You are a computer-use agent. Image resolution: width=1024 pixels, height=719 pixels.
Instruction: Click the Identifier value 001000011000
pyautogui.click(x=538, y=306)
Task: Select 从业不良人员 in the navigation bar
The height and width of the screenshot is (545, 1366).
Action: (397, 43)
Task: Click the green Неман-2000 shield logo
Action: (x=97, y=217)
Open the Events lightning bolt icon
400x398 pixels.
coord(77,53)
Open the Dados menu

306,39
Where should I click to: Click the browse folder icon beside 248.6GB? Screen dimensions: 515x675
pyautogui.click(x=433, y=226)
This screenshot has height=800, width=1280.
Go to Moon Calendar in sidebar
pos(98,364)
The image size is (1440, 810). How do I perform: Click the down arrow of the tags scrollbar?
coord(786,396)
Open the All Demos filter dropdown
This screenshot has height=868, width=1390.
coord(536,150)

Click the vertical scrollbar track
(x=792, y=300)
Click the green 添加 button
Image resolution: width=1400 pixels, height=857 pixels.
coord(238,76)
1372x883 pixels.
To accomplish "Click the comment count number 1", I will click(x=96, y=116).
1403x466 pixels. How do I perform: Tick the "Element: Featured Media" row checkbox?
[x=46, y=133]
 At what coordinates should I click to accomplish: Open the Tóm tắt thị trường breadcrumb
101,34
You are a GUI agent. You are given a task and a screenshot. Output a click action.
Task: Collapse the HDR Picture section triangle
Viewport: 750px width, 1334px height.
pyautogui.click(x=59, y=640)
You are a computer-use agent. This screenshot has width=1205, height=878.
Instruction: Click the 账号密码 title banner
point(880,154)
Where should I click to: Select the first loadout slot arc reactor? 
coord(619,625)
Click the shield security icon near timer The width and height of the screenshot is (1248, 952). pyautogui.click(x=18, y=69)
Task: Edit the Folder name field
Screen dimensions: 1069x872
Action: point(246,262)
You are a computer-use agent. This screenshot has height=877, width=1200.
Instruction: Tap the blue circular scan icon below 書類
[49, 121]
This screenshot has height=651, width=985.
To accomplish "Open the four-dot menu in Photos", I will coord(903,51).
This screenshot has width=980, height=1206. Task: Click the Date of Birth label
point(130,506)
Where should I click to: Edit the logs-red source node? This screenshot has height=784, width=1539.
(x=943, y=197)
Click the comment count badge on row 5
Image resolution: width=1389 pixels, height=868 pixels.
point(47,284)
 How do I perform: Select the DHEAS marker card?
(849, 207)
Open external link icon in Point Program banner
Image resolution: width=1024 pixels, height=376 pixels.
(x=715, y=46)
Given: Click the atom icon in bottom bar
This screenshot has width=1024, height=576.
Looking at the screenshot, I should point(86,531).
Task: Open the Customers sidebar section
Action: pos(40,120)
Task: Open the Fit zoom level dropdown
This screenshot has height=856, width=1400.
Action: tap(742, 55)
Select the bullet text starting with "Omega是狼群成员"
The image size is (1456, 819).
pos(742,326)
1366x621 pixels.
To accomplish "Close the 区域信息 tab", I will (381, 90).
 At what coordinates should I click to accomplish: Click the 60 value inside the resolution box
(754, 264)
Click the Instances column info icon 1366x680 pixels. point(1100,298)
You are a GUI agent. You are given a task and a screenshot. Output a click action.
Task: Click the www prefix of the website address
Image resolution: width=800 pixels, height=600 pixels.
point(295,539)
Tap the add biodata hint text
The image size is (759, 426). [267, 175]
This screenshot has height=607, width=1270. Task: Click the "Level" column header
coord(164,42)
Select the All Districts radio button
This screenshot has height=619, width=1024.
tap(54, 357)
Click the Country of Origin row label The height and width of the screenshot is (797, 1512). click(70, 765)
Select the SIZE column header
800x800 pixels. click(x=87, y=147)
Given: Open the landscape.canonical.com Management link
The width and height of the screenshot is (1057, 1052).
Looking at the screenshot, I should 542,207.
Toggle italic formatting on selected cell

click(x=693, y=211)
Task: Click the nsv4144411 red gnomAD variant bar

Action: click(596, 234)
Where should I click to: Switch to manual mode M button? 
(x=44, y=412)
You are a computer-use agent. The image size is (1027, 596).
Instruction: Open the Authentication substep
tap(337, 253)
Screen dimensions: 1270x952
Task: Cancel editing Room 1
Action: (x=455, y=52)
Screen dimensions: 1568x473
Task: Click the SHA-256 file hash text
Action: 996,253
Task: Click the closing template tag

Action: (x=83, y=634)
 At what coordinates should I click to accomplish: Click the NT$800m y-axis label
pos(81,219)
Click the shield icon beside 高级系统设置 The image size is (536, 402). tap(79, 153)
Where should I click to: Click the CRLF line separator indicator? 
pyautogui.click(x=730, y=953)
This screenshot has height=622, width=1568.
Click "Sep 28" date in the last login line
-*-*-
Reproduce all of the material above verbatim, line for line, with no changes.

You are a computer-use agent. Image resolution: width=1024 pixels, height=719 pixels.
Instruction: Click the Identifier value 001000011000
pyautogui.click(x=538, y=306)
Task: Select 从业不良人员 in the navigation bar
The height and width of the screenshot is (545, 1366).
Action: (397, 43)
Task: Click the green Неман-2000 shield logo
Action: (x=97, y=217)
Open the Events lightning bolt icon
400x398 pixels.
coord(77,53)
Open the Dados menu

306,39
Where should I click to: Click the browse folder icon beside 248.6GB? Screen dimensions: 515x675
pyautogui.click(x=433, y=226)
This screenshot has height=800, width=1280.
Go to Moon Calendar in sidebar
pos(98,364)
The image size is (1440, 810). How do I perform: Click the down arrow of the tags scrollbar?
coord(786,396)
Open the All Demos filter dropdown
This screenshot has height=868, width=1390.
coord(536,150)

Click the vertical scrollbar track
(x=792, y=300)
Click the green 添加 button
Image resolution: width=1400 pixels, height=857 pixels.
coord(238,76)
1372x883 pixels.
To accomplish "Click the comment count number 1", I will click(x=96, y=116).
1403x466 pixels. How do I perform: Tick the "Element: Featured Media" row checkbox?
[x=46, y=133]
 At what coordinates should I click to accomplish: Open the Tóm tắt thị trường breadcrumb
101,34
You are a GUI agent. You are given a task and a screenshot. Output a click action.
Task: Collapse the HDR Picture section triangle
Viewport: 750px width, 1334px height.
pyautogui.click(x=59, y=640)
You are a computer-use agent. This screenshot has width=1205, height=878.
Instruction: Click the 账号密码 title banner
point(880,154)
Where should I click to: Select the first loadout slot arc reactor? 
coord(619,625)
Click the shield security icon near timer The width and height of the screenshot is (1248, 952). pyautogui.click(x=18, y=69)
Task: Edit the Folder name field
Screen dimensions: 1069x872
Action: point(246,262)
You are a computer-use agent. This screenshot has height=877, width=1200.
Instruction: Tap the blue circular scan icon below 書類
[49, 121]
This screenshot has height=651, width=985.
To accomplish "Open the four-dot menu in Photos", I will coord(903,51).
This screenshot has width=980, height=1206. Task: Click the Date of Birth label
point(130,506)
Where should I click to: Edit the logs-red source node? This screenshot has height=784, width=1539.
(x=943, y=197)
Click the comment count badge on row 5
Image resolution: width=1389 pixels, height=868 pixels.
point(47,284)
 How do I perform: Select the DHEAS marker card?
(849, 207)
Open external link icon in Point Program banner
Image resolution: width=1024 pixels, height=376 pixels.
(x=715, y=46)
Given: Click the atom icon in bottom bar
This screenshot has width=1024, height=576.
Looking at the screenshot, I should point(86,531).
Task: Open the Customers sidebar section
Action: pos(40,120)
Task: Open the Fit zoom level dropdown
This screenshot has height=856, width=1400.
Action: tap(742, 55)
Select the bullet text starting with "Omega是狼群成员"
The image size is (1456, 819).
pos(742,326)
1366x621 pixels.
To accomplish "Close the 区域信息 tab", I will (381, 90).
 At what coordinates should I click to accomplish: Click the 60 value inside the resolution box
(754, 264)
Click the Instances column info icon 1366x680 pixels. point(1100,298)
You are a GUI agent. You are given a task and a screenshot. Output a click action.
Task: Click the www prefix of the website address
Image resolution: width=800 pixels, height=600 pixels.
point(295,539)
Tap the add biodata hint text
The image size is (759, 426). [267, 175]
This screenshot has height=607, width=1270. Task: Click the "Level" column header
coord(164,42)
Select the All Districts radio button
This screenshot has height=619, width=1024.
tap(54, 357)
Click the Country of Origin row label The height and width of the screenshot is (797, 1512). click(70, 765)
Select the SIZE column header
800x800 pixels. click(x=87, y=147)
Given: Open the landscape.canonical.com Management link
The width and height of the screenshot is (1057, 1052).
Looking at the screenshot, I should 542,207.
Toggle italic formatting on selected cell

click(x=693, y=211)
Task: Click the nsv4144411 red gnomAD variant bar

Action: click(596, 234)
Where should I click to: Switch to manual mode M button? 
(x=44, y=412)
You are a computer-use agent. The image size is (1027, 596).
Instruction: Open the Authentication substep
tap(337, 253)
Screen dimensions: 1270x952
Task: Cancel editing Room 1
Action: (x=455, y=52)
Screen dimensions: 1568x473
Task: Click the SHA-256 file hash text
Action: 996,253
Task: Click the closing template tag

Action: (x=83, y=634)
 At what coordinates should I click to accomplish: Click the NT$800m y-axis label
pos(81,219)
Click the shield icon beside 高级系统设置 The image size is (536, 402). tap(79, 153)
Where should I click to: Click the CRLF line separator indicator? 
pyautogui.click(x=730, y=953)
This screenshot has height=622, width=1568.
Click "Sep 28" date in the last login line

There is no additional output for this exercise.